Singly-linked lists, like the ones found in Lisp, have a lot of advantages. But first, let’s back up a little and start with doubly-linked lists, of the sort that one finds in Java and most other object-oriented languages.

Double, Double, Toil and Trouble

A doubly-linked list is a collection of “List Elements” that look something like this:

class Element<T> {
      T       value;
      Element next;
      Element previous;
}

You never actually see list elements. Lists are always accessed through a LinkedList object, which implements the List interface, and has a lot of methods on it, including getFirst, getLast, addFirst, and addLast.

In order to operate on the first and last elements of the list, the LinkedList object has to contain a list head which is itself an element. That means that the list head’s next field is pointing at the first element of the list, and in turn is pointed at by that element’s previous field. And of course, the list head’s previous field points to the last element in the list, which in turn has its next field pointing back at the head. All very symmetrical.

So a doubly-linked list is actually a ring – you can follow pointers all the way around and back again. This symmetry is what makes operations like getLast and addLast efficient, but it comes at a terrible cost.

  • An element can only belong to one list. That may not seem like a problem now, but bear with me.
  • Adding an element anywhere in the list requires modifying the next and previous fields of the elements on either side of the insertion point, as well as storing into the element being added. Removing an element also requires modifying the next and previous elements.
  • Because the element objects are hidden, a program can’t simply follow links: in order to traverse a list it has to request an Iterator from the list.
  • Finally, and somewhat subtly, a LinkedList object isn’t an Element. You can’t get at the elements directly.

It gets worse, because these facts have consequences:

  • Lists aren’t thread-safe. If two threads were to try to modify a list at the same time, there would be a strong chance of the elements’ pointers getting into an inconsistent state. So locking is necessary.

- Data supplied -
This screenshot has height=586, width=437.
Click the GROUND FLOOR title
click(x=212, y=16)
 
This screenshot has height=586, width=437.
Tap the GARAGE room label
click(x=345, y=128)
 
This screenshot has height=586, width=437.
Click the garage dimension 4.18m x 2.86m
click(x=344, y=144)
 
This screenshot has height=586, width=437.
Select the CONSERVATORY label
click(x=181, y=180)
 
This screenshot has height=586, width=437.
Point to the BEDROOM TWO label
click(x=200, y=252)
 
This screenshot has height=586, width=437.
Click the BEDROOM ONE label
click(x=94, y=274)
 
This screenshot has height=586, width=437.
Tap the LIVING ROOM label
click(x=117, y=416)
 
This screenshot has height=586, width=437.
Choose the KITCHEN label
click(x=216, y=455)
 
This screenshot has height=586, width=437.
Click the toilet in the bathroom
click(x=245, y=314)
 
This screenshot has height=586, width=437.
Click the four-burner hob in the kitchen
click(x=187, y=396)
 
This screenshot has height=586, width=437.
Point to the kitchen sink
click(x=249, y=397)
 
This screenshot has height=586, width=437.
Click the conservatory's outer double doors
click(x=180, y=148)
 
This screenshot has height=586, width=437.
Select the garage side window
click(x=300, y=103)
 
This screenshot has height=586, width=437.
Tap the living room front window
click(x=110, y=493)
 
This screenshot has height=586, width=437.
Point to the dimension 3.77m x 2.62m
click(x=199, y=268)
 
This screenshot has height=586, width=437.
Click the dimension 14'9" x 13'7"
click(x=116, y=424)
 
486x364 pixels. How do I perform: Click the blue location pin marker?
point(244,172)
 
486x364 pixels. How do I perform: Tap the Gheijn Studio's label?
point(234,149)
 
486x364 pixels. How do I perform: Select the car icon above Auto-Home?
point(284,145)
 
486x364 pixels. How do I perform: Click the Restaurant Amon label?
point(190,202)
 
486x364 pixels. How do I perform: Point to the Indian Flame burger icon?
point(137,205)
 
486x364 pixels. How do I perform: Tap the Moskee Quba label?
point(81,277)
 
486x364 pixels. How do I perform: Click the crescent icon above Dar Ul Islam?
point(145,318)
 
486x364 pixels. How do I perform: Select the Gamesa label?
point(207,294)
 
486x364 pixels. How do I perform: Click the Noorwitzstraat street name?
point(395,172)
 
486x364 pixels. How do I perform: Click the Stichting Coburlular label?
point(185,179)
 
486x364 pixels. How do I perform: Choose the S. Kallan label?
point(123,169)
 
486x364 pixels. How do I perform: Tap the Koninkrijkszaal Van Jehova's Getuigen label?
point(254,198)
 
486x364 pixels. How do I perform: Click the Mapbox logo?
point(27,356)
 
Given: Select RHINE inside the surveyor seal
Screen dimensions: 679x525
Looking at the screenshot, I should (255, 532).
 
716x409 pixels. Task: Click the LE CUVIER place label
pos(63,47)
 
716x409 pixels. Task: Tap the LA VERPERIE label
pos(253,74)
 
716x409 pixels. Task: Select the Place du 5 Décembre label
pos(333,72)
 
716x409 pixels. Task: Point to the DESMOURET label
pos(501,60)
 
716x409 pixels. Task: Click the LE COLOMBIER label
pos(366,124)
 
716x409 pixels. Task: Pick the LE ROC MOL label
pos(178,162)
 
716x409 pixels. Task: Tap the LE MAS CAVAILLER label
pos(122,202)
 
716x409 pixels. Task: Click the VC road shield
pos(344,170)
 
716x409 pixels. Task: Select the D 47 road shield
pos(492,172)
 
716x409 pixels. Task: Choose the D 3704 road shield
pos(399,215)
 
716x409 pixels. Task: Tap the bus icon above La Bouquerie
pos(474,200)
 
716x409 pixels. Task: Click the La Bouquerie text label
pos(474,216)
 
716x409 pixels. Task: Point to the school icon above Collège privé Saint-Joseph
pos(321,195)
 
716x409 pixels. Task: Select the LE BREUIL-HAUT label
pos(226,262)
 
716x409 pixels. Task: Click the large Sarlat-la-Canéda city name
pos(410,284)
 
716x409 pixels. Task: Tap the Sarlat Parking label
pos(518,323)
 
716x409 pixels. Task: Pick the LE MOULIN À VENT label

- What you have to do -
Please rewrite the passage of the text on linked lists from "Double, Double, Toil" up to and including "All very symmetrical.", replacing "list head" with "header node". You won't need the rows for this.

- The output -
Double, Double, Toil and Trouble

A doubly-linked list is a collection of “List Elements” that look something like this:

class Element<T> {
      T       value;
      Element next;
      Element previous;
}

You never actually see list elements. Lists are always accessed through a LinkedList object, which implements the List interface, and has a lot of methods on it, including getFirst, getLast, addFirst, and addLast.

In order to operate on the first and last elements of the list, the LinkedList object has to contain a header node which is itself an element. That means that the header node’s next field is pointing at the first element of the list, and in turn is pointed at by that element’s previous field. And of course, the header node’s previous field points to the last element in the list, which in turn has its next field pointing back at the head. All very symmetrical.